Popular Grand Cats Gallery unites local rescue and artists over love for felines

Lauryn Bolz

Animal lovers and artists came together the evening of Feb. 21 to celebrate a great cause: preventing animal homelessness in Fort Collins.

This is the 12th year that the Fort Collins Cat Rescue has commissioned artists to create “Popular Grand Cats:” art inspired by their favorite fluffy friends. The Grand Cats gives local artists and the animal rescue a unique opportunity to collaborate for a good cause in the community.


An art piece titled “Cleocatra” by Suzanne Royer is displayed at the Carnegie Center as a part of the Fort Collins Cat Rescue art exhibit, “Night at the Mewvies.” (AJ Frankson | Collegian)

We invite artists from around the community to choose either a wooden form or a papier-mâché form to turn into a piece of art, and then we auction them off at our gala fundraiser, Whiskers n’ Wags Jubilee,” said Ashley Booth, the director of philanthropy at the Fort Collins Cat Rescue. “That is what helps us to raise funds for everything that we do to help animals and prevent pet homelessness.”

The art, which was created by over two dozen local artists, was showcased at the Carnegie Center for Creativity from Feb. 20-23. The gallery acted as a preview for the public to view the artwork before the silent auction.

“The Whiskers n’ Wags Jubilee is our largest single-day fundraising event of the year,” said Lydia Jordan, the marketing administrator for the rescue. ”Our ‘Grand Cats’ have been a fun and exciting highlight of the gala since our very first event 12 years ago.”

Registration for the Whiskers n’ Wags Jubilee can be made online on their website.

“This is our second year doing a gallery showing,” said Debbie DeLong, a contributing artist, sponsor and long-time supporter for the rescue. “We wanted the public to see the art before the event.”

DeLong, who owns Hummel House Art in Fort Collins, has been submitting art for the event for 11 years.

“I have two kittens, who are now 11, that came from the cat rescue,” DeLong said. “(The Fort Collins Cat Rescue) is really caring and helps the community in so many different ways, not just homeless cats, but also people who can’t afford spays and neuters.

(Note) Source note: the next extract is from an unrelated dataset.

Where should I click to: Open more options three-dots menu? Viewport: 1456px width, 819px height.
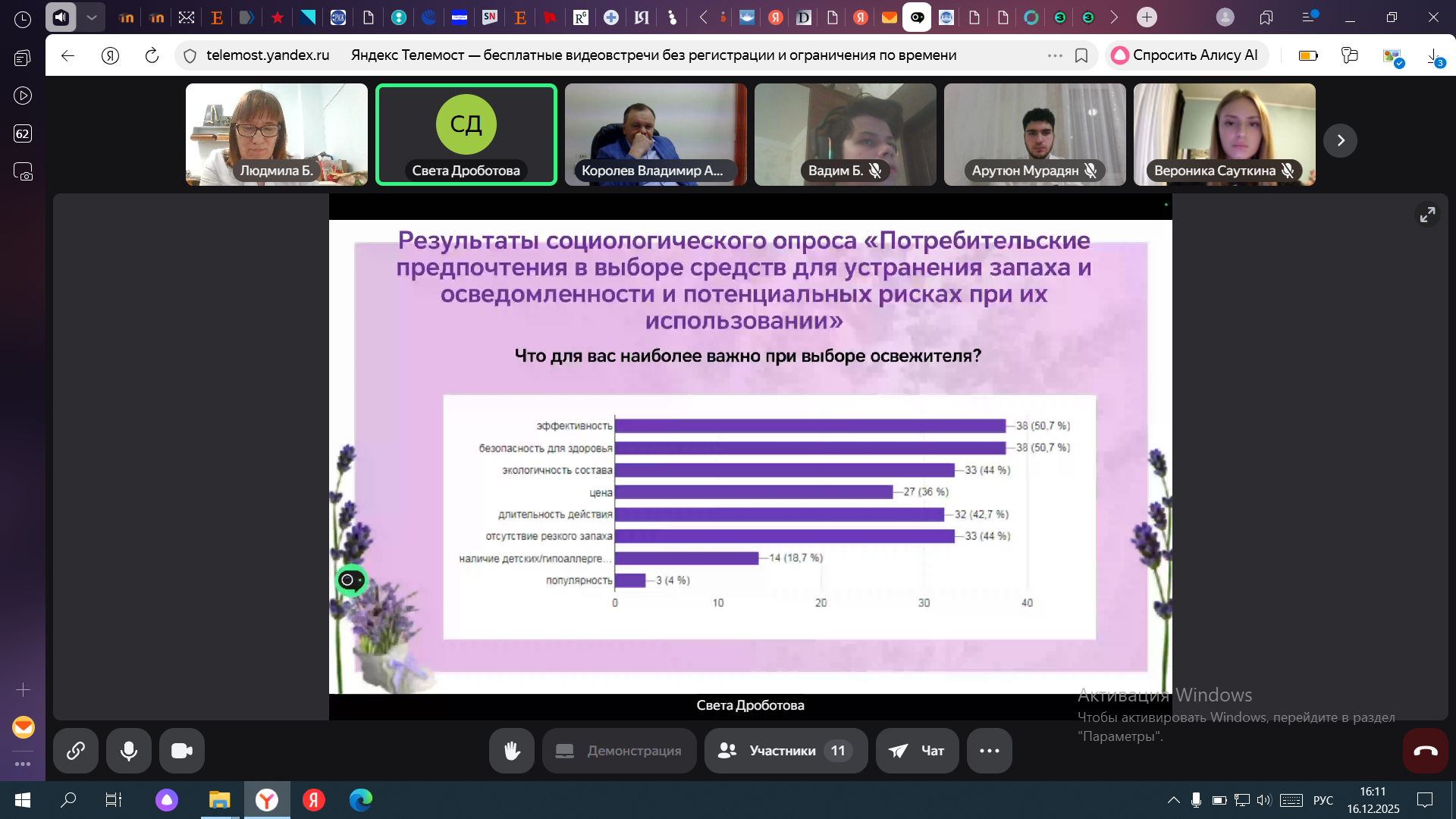point(989,751)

It’s an incredible organization and I’ve really enjoyed watching it grow.”

This year, DeLong used a drawing form called “Zentangle” to transform her wooden cat with the help of outside materials.

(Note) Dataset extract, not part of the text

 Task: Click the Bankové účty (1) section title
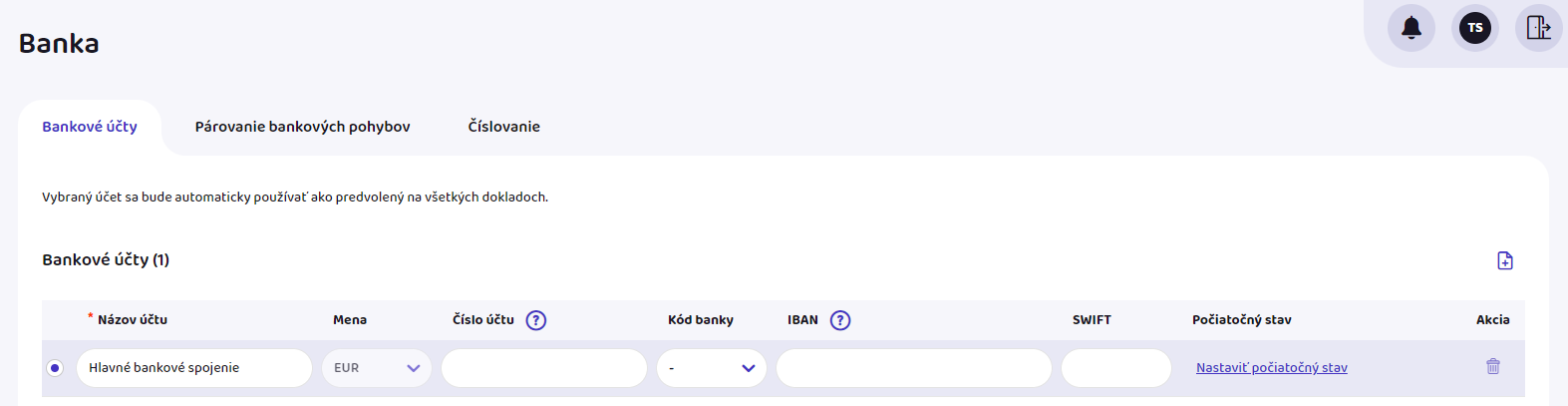coord(106,260)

Fort Collins resident Judy Jackson poses next to her art piece titled ‘Rhapsody.’ Jackson made this piece for the exhibit “Night at the Mewvies” put on at the Carnegie Center by the Fort Collins Cat Rescue, which displayed movie-inspired art of cats. Jackson’s piece was inspired by the recent movie Bohemian Rhapsody. (AJ Frankson | Collegian)

“I happened to have a wine topper that I got for Christmas and I noticed it was the perfect size to go with the cat, so I just merged the two together,” DeLong said. “Wine and cats, what more do you need?”

DeLong was joined by other artists in supporting the rescue through art. Even staff members like Booth contributed to the art collection.

“A lot of what I do is donor relations and fundraising which are more technical aspects,” Booth said. “I think it’s a nice break to tap into my creative side.”


Booth used a string-art technique to decorate her wooden cat.

“It kind of shows that my love for cats pulls at the strings of the heart,” Booth said.

The gallery also gave the artists and staff members a chance to celebrate the hard work that they put in for the cause.

“We’re very grateful for all the artists that have dedicated their time and talents to create these beautiful pieces of art to support our efforts to help animals in our community,” Booth said.